[Opening PROVIDED TEXT section]

I first met Yang-May in 2012 a a Ginger public speaking workshop called Speak Like a TED Talker. As an absolute beginner, I watched in awe as this dynamic woman delivered a powerful talk about coming out. I remember thinking that she didn’t really need to be on the course!
Our paths didn’t cross again until the following year, when a mutual friend invited her to the inaugural Story Party in September 2013. By that point she was rehearsing for her first TEDx talk, achieving the aim she had set herself the year before.
I was fortunate enough to be in the audience at TEDxCoventGardenWoman that December to witness the amazing impact of Yang-May’s talk, How Small Acts of Rebellion Can Create Powerful Change, which you can watch here.
In February 2014 I invited her to tell a story at The Story Party, when the theme was A Winter’s Tale. Her story, Goldilocks Weather, told of her arrival at boarding school in England. It gave her the opportunity to experiment in a safe space, using her Malaysian voice as well as her body to tell the story.

[Closing PROVIDED TEXT section]

§ **TASK REQUIREMENTS**: Write the next part of the account of getting to know Yang-May, starting after its final sentence. The lines after this point are separate material and have no connection to the account of Yang-May.

[Opening SUPPLIED DATA section]

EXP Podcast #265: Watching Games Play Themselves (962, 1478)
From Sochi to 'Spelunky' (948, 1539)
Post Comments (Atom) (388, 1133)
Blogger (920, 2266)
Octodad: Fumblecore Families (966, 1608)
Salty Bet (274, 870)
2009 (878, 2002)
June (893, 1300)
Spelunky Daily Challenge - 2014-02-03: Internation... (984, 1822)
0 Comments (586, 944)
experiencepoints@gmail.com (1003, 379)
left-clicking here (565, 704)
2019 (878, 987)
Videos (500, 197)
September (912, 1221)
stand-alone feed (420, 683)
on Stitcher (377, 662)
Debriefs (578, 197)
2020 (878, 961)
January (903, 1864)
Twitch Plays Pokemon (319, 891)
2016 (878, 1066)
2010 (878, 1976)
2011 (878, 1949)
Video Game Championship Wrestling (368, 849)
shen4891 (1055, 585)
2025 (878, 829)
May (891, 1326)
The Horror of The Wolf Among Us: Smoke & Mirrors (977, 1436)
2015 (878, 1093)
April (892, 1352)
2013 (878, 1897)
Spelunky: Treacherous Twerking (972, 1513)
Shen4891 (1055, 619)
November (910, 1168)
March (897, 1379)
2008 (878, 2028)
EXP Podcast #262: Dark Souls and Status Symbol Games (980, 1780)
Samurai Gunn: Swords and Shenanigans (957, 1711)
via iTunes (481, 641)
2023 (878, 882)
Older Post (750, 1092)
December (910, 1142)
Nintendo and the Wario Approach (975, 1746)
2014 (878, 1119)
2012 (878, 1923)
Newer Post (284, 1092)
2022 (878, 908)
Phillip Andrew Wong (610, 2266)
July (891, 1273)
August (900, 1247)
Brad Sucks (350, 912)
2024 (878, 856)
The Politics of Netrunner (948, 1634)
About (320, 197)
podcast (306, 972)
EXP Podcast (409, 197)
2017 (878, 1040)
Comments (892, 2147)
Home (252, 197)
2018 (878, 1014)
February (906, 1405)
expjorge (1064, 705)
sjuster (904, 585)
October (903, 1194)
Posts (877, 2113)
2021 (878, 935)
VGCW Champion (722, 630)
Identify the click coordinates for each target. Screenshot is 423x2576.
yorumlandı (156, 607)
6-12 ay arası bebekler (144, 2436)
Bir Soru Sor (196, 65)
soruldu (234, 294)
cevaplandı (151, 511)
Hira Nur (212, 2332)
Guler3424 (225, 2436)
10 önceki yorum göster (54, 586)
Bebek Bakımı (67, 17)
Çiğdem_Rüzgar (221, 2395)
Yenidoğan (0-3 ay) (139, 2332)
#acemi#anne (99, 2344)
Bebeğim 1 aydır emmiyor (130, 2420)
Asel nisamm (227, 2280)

[Closing SUPPLIED DATA section]

§ **EXPECTED ANSWER**:
At the same time she was working on a long-form story that eventually evolved into Bound Feet Blues, the first version of which she performed at Conway Hall a month later.
To find out what happened next, listen to my interview with Yang-May below. It has been quite a journey that has led to a three-week run of her one-woman show in the West End that opens on November 24 and runs until December 12. In an epic journey from China via East Asia and Australia to England, Yang-May explores female empowerment and desirability through the oral histories of three generations of her family and the shoes in her life.